Collection of transcripts from a single research project

Display title Export name Filterable Multiple values
Corpus corpus False False

Option codes and descriptions

Code Description
pgh0307 Sociolinguistic interviews conducted between 2003 and 2007 in four Pittsburgh-area neighborhoods: Cranberry Township, Forest Hills, the Hill District, and Lawrenceville

episode

Series of transcripts from a single sociolinguistic interview

Display title Export name Filterable Multiple values
Episode episode True False

transcript

Transcript file name

Display title Export name Filterable Multiple values
Transcript transcript True False

duration

Transcript duration in seconds

Display title Export name Filterable Multiple values
Duration (sec) transcript_duration True False

language

Language spoken (placeholder)

Display title Export name Filterable Multiple values
Language transcript_language False False

Option codes and descriptions

Code Description
en English

neighborhood

Which neighborhood main speaker was recruited from (note that Pittsburghers often refer to municipalities near Pittsburgh as “neighborhoods”)

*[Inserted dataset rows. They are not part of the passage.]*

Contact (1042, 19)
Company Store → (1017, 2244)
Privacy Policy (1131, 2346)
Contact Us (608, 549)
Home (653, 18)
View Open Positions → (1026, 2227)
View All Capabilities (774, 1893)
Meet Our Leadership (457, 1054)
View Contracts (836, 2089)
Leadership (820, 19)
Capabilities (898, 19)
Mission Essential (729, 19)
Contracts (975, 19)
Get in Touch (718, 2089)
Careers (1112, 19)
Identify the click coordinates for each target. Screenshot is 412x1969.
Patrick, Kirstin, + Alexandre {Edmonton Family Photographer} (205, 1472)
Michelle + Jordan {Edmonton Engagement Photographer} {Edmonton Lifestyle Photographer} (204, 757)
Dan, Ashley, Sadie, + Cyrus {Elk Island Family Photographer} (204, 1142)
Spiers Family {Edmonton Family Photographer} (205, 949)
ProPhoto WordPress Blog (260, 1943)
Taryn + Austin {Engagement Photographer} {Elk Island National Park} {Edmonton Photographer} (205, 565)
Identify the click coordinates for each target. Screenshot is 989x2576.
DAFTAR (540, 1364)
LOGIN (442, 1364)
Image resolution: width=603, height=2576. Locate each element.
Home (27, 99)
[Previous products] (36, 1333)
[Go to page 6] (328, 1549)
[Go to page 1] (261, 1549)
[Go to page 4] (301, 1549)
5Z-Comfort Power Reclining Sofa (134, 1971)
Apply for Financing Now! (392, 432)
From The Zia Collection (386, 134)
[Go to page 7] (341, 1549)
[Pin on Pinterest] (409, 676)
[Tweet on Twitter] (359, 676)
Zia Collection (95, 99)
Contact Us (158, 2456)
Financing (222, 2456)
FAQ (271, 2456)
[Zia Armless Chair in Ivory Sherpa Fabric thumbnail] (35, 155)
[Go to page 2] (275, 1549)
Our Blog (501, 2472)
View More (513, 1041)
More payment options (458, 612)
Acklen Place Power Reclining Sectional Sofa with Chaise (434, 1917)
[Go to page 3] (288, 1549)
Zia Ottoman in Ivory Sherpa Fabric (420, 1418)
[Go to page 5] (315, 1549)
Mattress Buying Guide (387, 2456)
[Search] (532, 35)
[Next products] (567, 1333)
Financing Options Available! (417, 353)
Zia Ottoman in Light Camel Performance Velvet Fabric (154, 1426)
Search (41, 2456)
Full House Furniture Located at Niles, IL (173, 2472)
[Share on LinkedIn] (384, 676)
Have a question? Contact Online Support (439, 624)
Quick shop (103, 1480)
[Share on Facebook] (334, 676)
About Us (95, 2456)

Display title Export name Filterable Multiple values
Neighborhood transcript_neighborhood True False

Option codes

  • Cranberry Township
  • Forest Hills
  • Hill District
  • Lawrenceville

notes

General notes that help contextualize the transcript

Display title Export name Filterable Multiple values
Notes transcript_notes False False

recording_date

Date of recording

Display title Export name Filterable Multiple values
Recording date transcript_recording_date False False

transcribers

Name of transcriber(s) who completed the original orthographic transcription

Display title Export name Filterable Multiple values
Transcribers transcript_transcribers False False

transcription_ai_tools

AI tool(s) used to assist human transcription

Display title Export name Filterable Multiple values
Transcription AI tool(s) transcript_transcription_ai_tools False True

Option codes and descriptions

Code Description
Batchalign segmentation Turn segmentation using Batchalign 1 (https://github.com/TalkBank/batchalign) based on rev.ai model.
Batchalign transcription Orthographic transcription using Batchalign 1 (https://github.com/TalkBank/batchalign) based on rev.ai model, with some post-processing
CLOx transcription Orthographic transcription using CLOx (https://clox.ling.washington.edu/#/)
Pyannote segmentation Turn segmentation using pyannote (https://github.com/pyannote/pyannote-audio), with some post-processing

For more context on how transcriptions were created, see here.

type

Sociolinguistic interview section

Display title Export name Filterable Multiple values
Transcript type transcript_type True False

Option codes

  • interview
  • metalinguistic
  • pairs
  • reading

version_date

Date the transcript was last edited

Display title Export name Filterable Multiple values
Version date transcript_version_date False False